▸ **WORK INSTRUCTION**
In the records below, reproduce exactly the lines from the one containing "The image size is (2321, 1314)." through the one containing "Image resolution: width=501", both included, and omit the pictures.

▸ **RAW DATA**
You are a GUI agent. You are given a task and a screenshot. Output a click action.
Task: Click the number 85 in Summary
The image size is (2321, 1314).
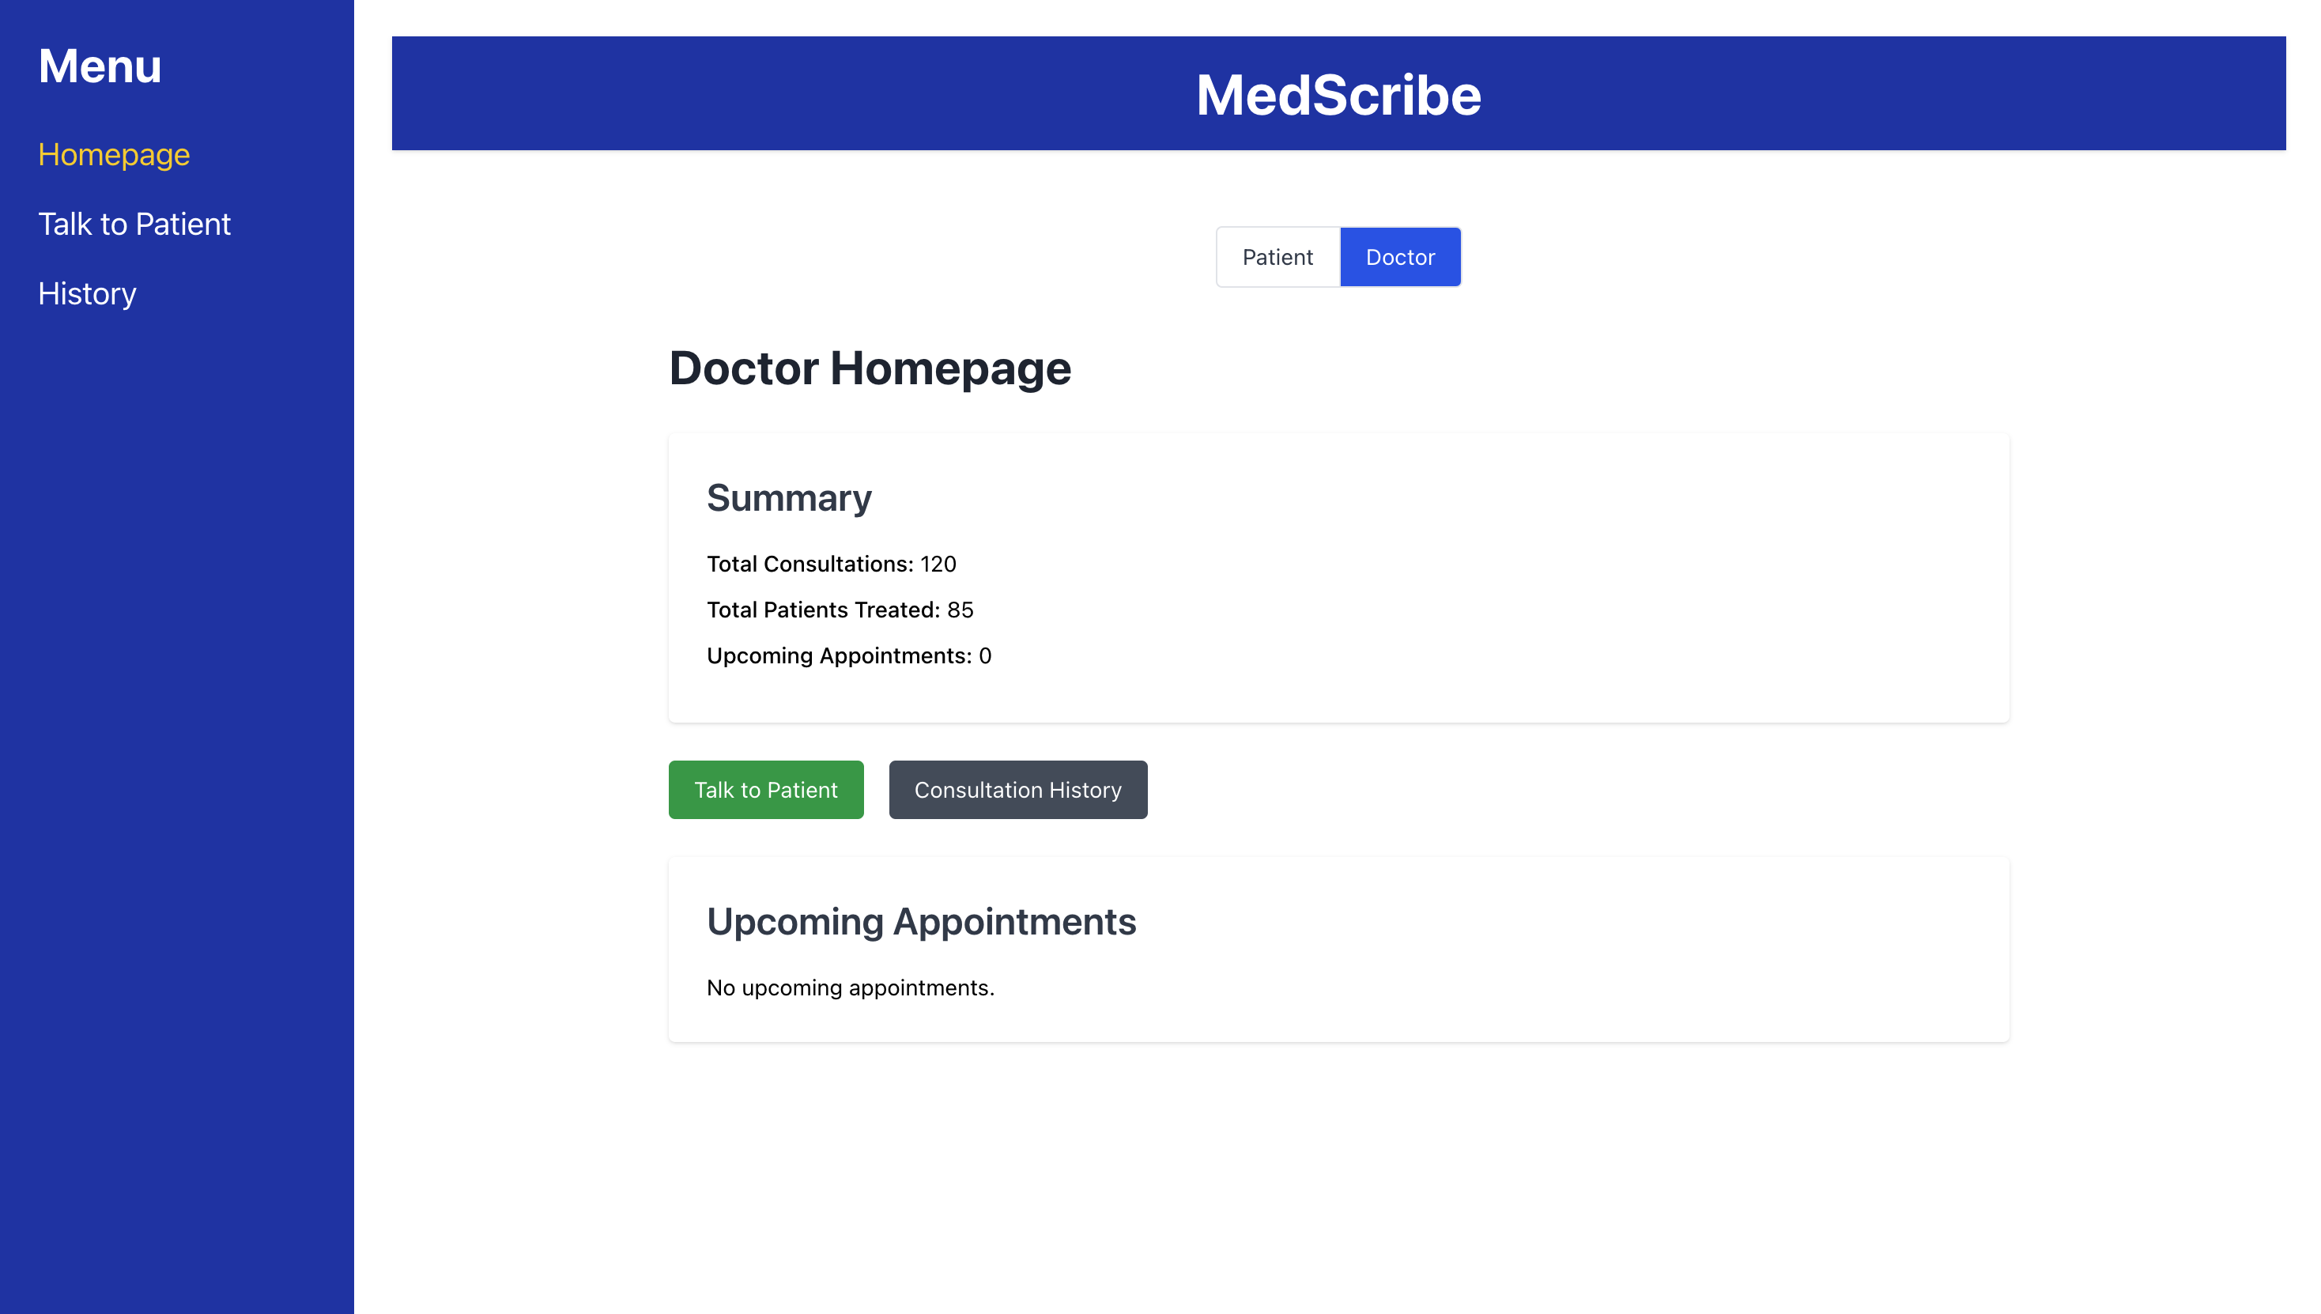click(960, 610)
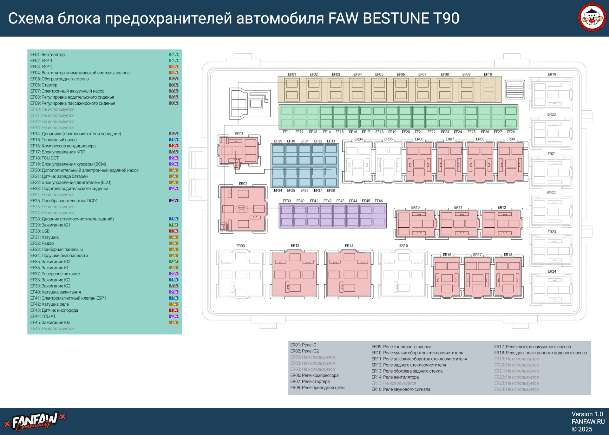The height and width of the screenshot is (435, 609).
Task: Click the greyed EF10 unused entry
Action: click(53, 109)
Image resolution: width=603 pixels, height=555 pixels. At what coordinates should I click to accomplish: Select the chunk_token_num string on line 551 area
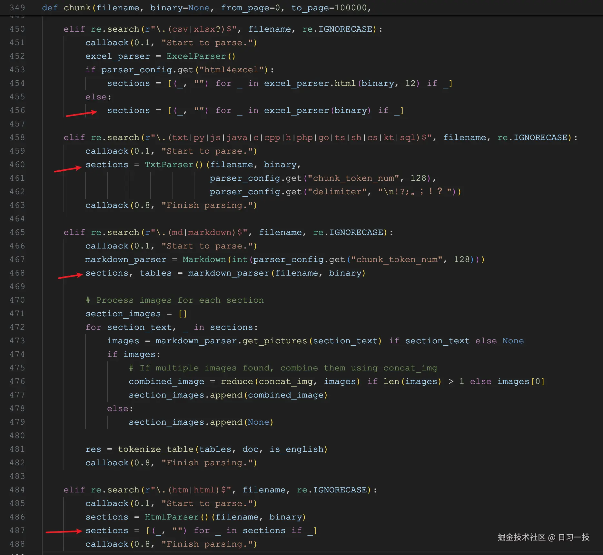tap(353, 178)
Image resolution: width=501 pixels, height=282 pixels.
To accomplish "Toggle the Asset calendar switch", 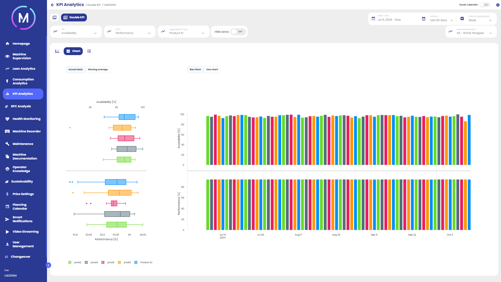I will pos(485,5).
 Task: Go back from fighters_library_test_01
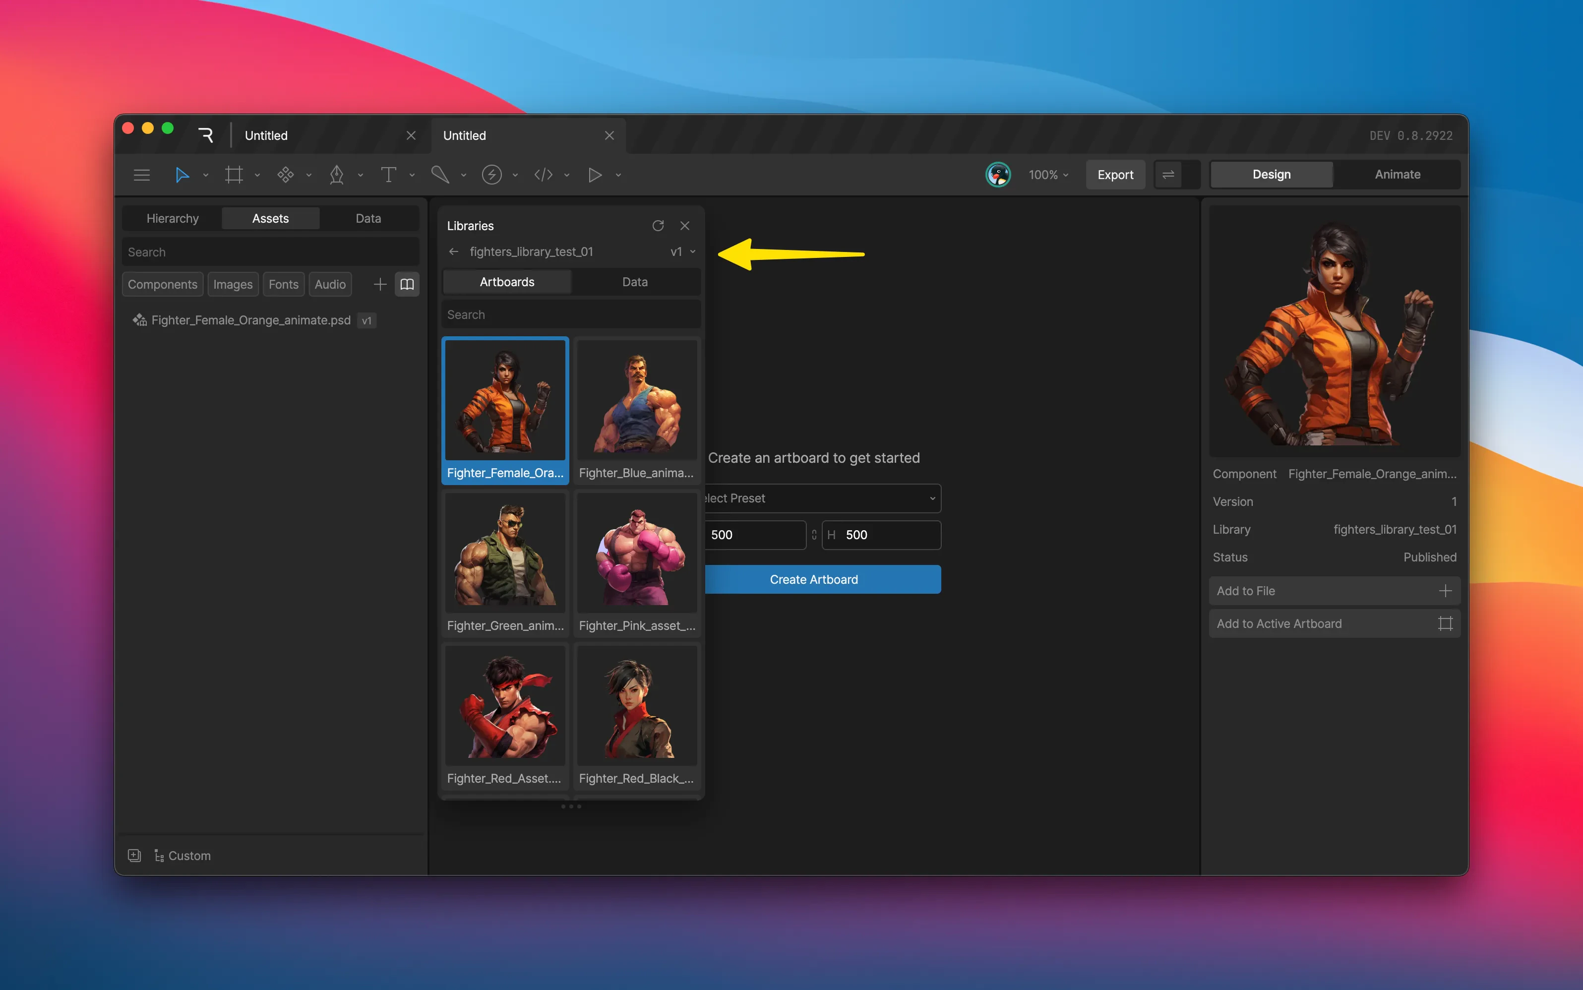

▸ **SOLUTION FOR THIS TASK**
The image size is (2321, 1314).
click(960, 610)
The height and width of the screenshot is (435, 609).
Task: Click the greyed EF10 unused entry
Action: click(53, 109)
Image resolution: width=603 pixels, height=555 pixels. At what coordinates should I click to accomplish: Select the chunk_token_num string on line 551 area
tap(353, 178)
Image resolution: width=501 pixels, height=282 pixels.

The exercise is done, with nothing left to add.